Bollywood gaining presence at Toronto film festival

By Gurmukh Singh

Toronto, Sep 1 (IANS) Bollywood is no more just an item number at the Toronto International Film Festival (TIFF). It is fast becoming the flavour of the world's premier film show, says a top organiser.

This year's festival, being held here Sep 4-13, will premiere Nandita Das' "Firaaq" and Priyadarshan's "Kanchivaram", says festival co-director Cameron Bailey.

Anees Bazmee's "Singh is Kinng" will also have its gala premiere, with Akshay and Katrina Kaif in attendance.

"We have been premiering a big Bollywood film for the past three years. And in the coming years, we will showcase a lot more Bollwyood films here," Bailey told IANS in an interview.

Excerpts from the interview:

Q: Considering that you are screening more than 300 films at the festival, why are you not screening more from Bollywood which is the world's largest film industry?

A: No, we have quite a powerful representation of Bollywood at every festival. For the past three years we have been doing gala screening of a major Bollywood film.

This year, we have Nandita Das' directorial debut "Firaaq", a powerful drama set in Gujarat after the 2002 riots. We are getting Akshay and Katrina for the gala premiere of "Singh is Kinng". I am also very excited about Priyadarshan's "Kanchivaram" - it is the story of silk workers in Tamil Nadu.

I have personally been doing selection from India for years and go there twice a year to meet top Bollywood banners.

It is a fair guess that you will see more and more Bollywood films here in the coming years. In fact, I am already in talks with a big Bollywood banner to bring their film for premiere here in 2009.

Q: How is the festival different this year - your first as co-director?

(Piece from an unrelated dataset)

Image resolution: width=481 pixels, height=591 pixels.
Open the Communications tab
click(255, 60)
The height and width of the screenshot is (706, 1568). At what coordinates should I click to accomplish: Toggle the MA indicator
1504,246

A: We have films from more countries this year - 64 against 55 last year. Then most of the films being screened are comedies. We didn't go out there looking for comedies, but most of the 4,200 entries were in that category. For example, we have a funny romantic comedy called "Tultan" from Kazakhstan. People will love it - it shows how humour works there.

Q: You have been associated with the festival since the early 1990s. How has it changed over the years?

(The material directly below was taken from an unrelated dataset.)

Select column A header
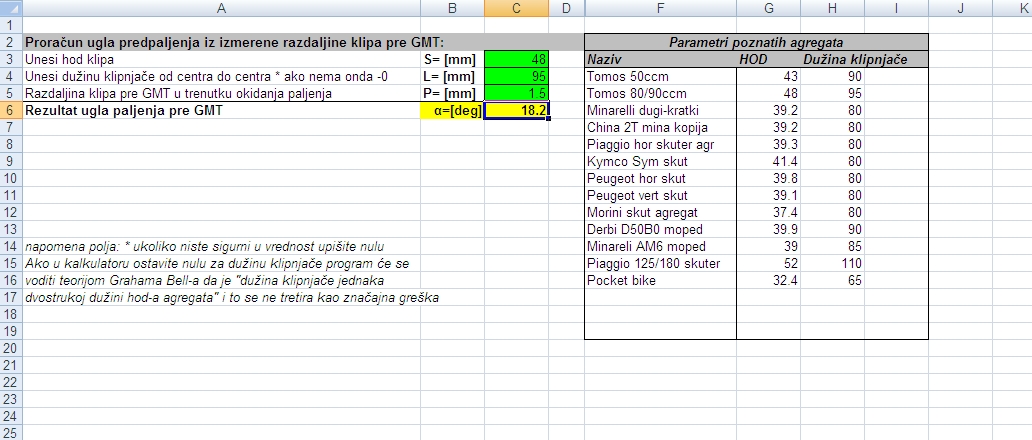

A: We are a lot bigger now and getting films from all parts of the world. More films make their world premiere in Toronto now. When I started here in early 1990s, it was hard to get a film for premiere here - but now film makers want their premiere here. We are better known in India now, and Bollywood wants to bring their films to us first.

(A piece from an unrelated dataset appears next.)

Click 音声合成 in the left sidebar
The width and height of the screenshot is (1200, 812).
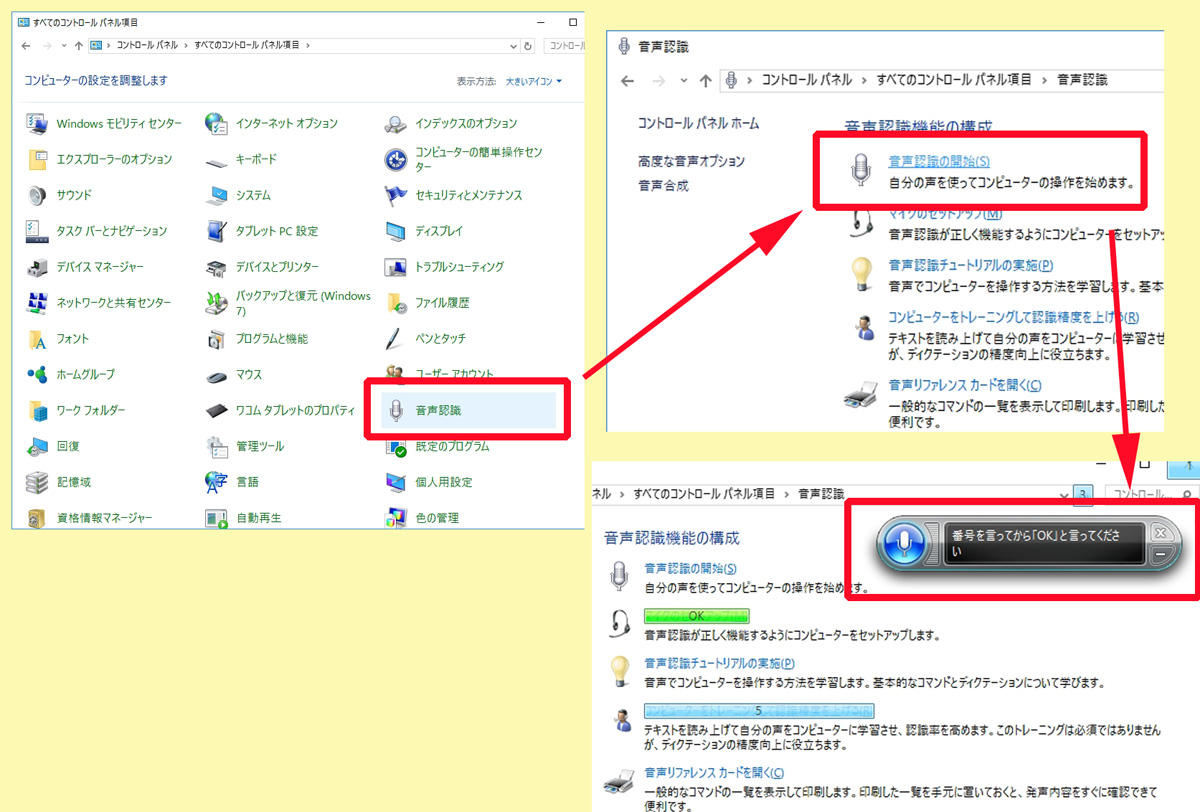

Q: How do you rate TIFF vis-à-vis Cannes and the Berlin film festival?

A: We are the leading film festival in the world now. But one of the biggest differences between us and Cannes is that they are an industry festival where business related to the industry is done. We are as much about the film industry as the audience. In fact, we are a people's film festival which sells more than 300,000 tickets each year.

Q: But why has not the festival helped the Canadian film industry grow?

A: There is not so much money in the film industry here as compared to Hollywood and Bollywood. Our film industry is very small, but the festival has launched so many names who became very big later. We premiered Deepa Mehta's "Sam & Me" in 1991 when nobody knew her, and today she is world renowned.

This year, we are introducing outdoor performances as part of the festival.